Two men involved in the fight that led to the death of Canberra truck driver Bob Knight have walked free from court.

The 66-year-old from Macgregor in the ACT was hit by a stray bullet from the carpark of a fast food outlet at Milperra in Sydney’s south-west during a shootout between two gangs in 2009.

In the Supreme Court in Sydney today, Mustapha Mariam, who was convicted of affray, was given a minimum sentence of 18 months.

However, because his non-parole period finished yesterday, he walked free.

Tarek Elbadar also walked free after being given a two-year suspended sentence for affray.

Several others involved in the shoot-out were charged over Mr Knight’s death and have already been sentenced.

The man who fired the shot, Mahmoud Mariam, was jailed in August for at least five years and nine months for manslaughter.

• • • •

** Job 1 **
In the report on the sentencing over Bob Knight's death, what sentence did Tarek Elbadar receive?
** Job 2 **
Carry the report on the sentencing over Bob Knight's death further, beginning after its final sentence.
The material after this point was taken from a separate source.

** Saved data entries **

• • • •

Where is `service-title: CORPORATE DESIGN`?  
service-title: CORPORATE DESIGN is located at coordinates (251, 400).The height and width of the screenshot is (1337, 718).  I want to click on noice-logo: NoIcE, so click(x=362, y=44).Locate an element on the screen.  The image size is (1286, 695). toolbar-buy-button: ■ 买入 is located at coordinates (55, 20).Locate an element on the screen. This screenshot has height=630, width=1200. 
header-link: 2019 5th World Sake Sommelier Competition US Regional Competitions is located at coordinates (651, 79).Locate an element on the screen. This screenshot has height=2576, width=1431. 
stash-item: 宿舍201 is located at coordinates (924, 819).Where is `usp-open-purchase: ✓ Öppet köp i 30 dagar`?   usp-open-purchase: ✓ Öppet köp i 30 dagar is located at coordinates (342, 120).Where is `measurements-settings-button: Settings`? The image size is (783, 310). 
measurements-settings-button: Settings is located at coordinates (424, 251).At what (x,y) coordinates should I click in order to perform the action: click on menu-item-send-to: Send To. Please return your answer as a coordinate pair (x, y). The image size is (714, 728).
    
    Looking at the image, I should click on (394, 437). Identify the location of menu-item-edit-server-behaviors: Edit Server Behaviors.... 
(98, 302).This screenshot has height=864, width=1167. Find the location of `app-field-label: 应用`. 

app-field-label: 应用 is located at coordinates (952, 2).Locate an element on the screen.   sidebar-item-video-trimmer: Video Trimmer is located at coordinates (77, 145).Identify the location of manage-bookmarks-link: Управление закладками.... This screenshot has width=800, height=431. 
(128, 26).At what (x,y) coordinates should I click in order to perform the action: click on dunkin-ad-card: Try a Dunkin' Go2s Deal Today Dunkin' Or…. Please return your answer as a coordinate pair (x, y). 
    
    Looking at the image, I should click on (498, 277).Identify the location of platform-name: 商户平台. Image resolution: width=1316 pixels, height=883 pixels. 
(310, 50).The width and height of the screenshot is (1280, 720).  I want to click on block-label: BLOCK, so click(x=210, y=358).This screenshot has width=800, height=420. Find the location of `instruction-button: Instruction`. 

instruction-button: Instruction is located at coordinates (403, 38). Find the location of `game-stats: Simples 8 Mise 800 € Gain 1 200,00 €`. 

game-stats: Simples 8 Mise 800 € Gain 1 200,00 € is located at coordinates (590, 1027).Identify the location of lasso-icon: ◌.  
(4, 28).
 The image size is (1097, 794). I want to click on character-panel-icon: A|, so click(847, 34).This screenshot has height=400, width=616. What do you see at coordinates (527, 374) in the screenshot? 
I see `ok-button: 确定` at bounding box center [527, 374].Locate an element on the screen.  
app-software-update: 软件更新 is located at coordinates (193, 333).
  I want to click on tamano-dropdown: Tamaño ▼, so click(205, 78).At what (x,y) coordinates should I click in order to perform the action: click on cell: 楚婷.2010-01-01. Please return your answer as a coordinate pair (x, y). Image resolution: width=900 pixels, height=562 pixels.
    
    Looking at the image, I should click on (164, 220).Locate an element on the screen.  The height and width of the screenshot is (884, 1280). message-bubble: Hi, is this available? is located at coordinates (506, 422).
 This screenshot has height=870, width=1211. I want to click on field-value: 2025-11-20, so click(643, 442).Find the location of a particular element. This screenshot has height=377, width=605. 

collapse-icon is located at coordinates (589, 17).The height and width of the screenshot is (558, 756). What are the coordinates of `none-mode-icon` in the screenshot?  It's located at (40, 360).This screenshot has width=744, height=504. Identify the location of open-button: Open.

• • • •

** Answer section 1 **
A two-year suspended sentence for affray.

** Answer section 2 **
The judge who sentenced him, Justice Megan Latham, said he wore his contempt for the law like a badge of honour.

“The offender was a mature adult who consciously and arrogantly engaged in a mindless display of violence in the presence of much younger men,” she said.

The NSW DPP is appealing against the leniency of Mahmoud Mariam’s sentence.

Members of Mr Knight’s family have also expressed their disappointment at the sentences.

At his funeral in July 2009, Mr Knight was remembered for his sense of humour, his love of dogs, and as “Bob the truckie”, a regular on talkback radio.